TASK BRIEF:
Every record below needs to be set down exactly. Pictures do not belong in the copy.

----- EXTRACTED DATA -----

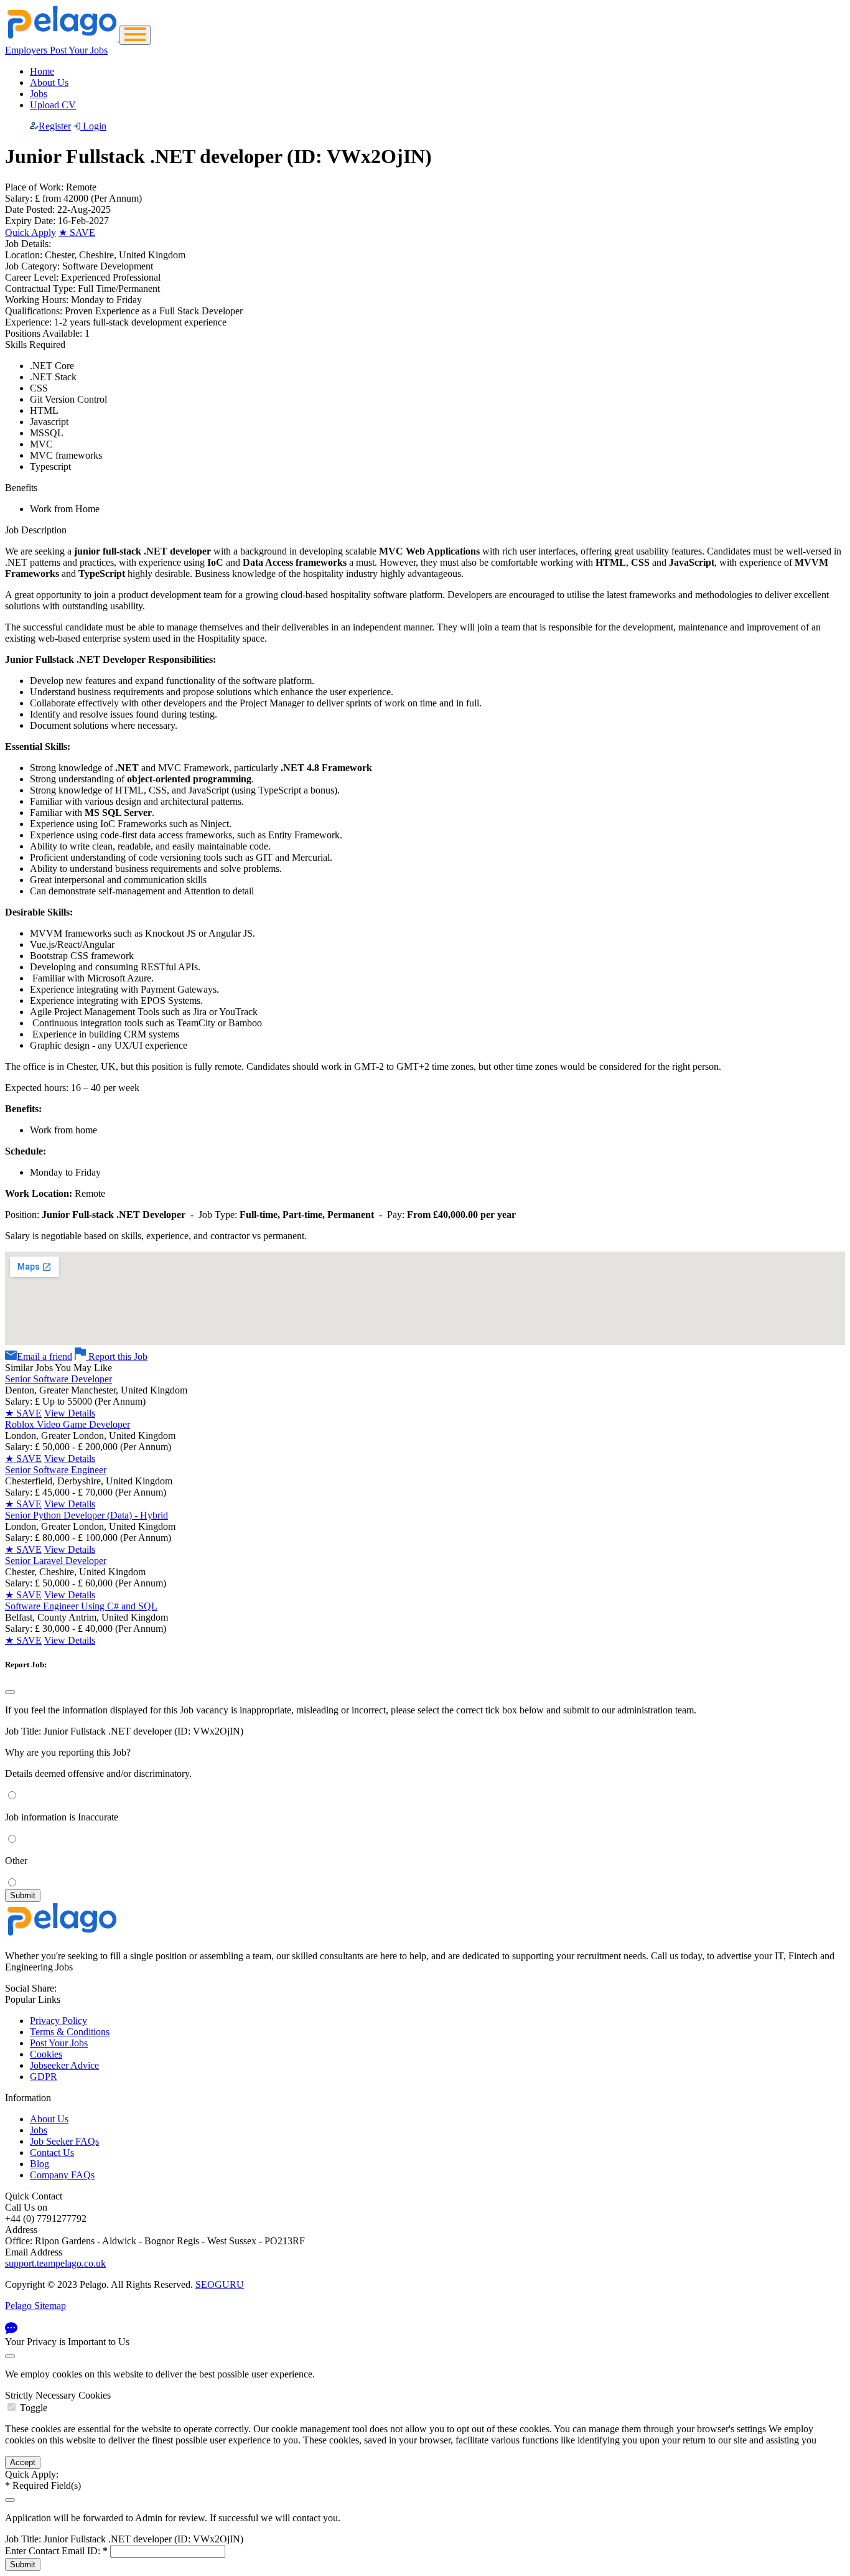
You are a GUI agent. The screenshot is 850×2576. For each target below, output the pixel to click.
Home (42, 71)
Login (93, 126)
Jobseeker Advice (64, 2065)
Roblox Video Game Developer (67, 1424)
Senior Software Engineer (55, 1469)
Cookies (46, 2054)
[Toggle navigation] (135, 35)
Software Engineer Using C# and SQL (81, 1606)
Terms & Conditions (70, 2031)
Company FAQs (62, 2175)
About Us (49, 82)
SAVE (76, 232)
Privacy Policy (58, 2020)
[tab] (425, 2402)
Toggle (33, 2407)
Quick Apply (30, 232)
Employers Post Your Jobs (56, 50)
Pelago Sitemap (35, 2305)
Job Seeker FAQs (64, 2141)
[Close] (10, 1692)
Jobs (38, 93)
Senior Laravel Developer (55, 1560)
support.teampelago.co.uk (55, 2263)
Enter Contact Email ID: (56, 2551)
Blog (39, 2163)
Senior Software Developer (58, 1379)
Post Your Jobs (59, 2043)
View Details (69, 1413)
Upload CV (53, 105)
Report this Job (116, 1356)
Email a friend (44, 1356)
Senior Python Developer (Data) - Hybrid (86, 1515)
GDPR (43, 2076)
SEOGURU (219, 2284)
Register (55, 126)
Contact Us (52, 2152)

-----

RESPONSE AREA:
You are a GUI agent. The screenshot is 850×2576. For each target below, output the pixel to click.
Home (42, 71)
Login (93, 126)
Jobseeker Advice (64, 2065)
Roblox Video Game Developer (67, 1424)
Senior Software Engineer (55, 1469)
Cookies (46, 2054)
[Toggle navigation] (135, 35)
Software Engineer Using C# and SQL (81, 1606)
Terms & Conditions (70, 2031)
Company FAQs (62, 2175)
About Us (49, 82)
SAVE (76, 232)
Privacy Policy (58, 2020)
[tab] (425, 2402)
Toggle (33, 2407)
Quick Apply (30, 232)
Employers Post Your Jobs (56, 50)
Pelago Sitemap (35, 2305)
Job Seeker FAQs (64, 2141)
[Close] (10, 1692)
Jobs (38, 93)
Senior Laravel Developer (55, 1560)
support.teampelago.co.uk (55, 2263)
Enter Contact Email ID: (56, 2551)
Blog (39, 2163)
Senior Software Developer (58, 1379)
Post Your Jobs (59, 2043)
View Details (69, 1413)
Upload CV (53, 105)
Report this Job (116, 1356)
Email a friend (44, 1356)
Senior Python Developer (Data) - Hybrid (86, 1515)
GDPR (43, 2076)
SEOGURU (219, 2284)
Register (55, 126)
Contact Us (52, 2152)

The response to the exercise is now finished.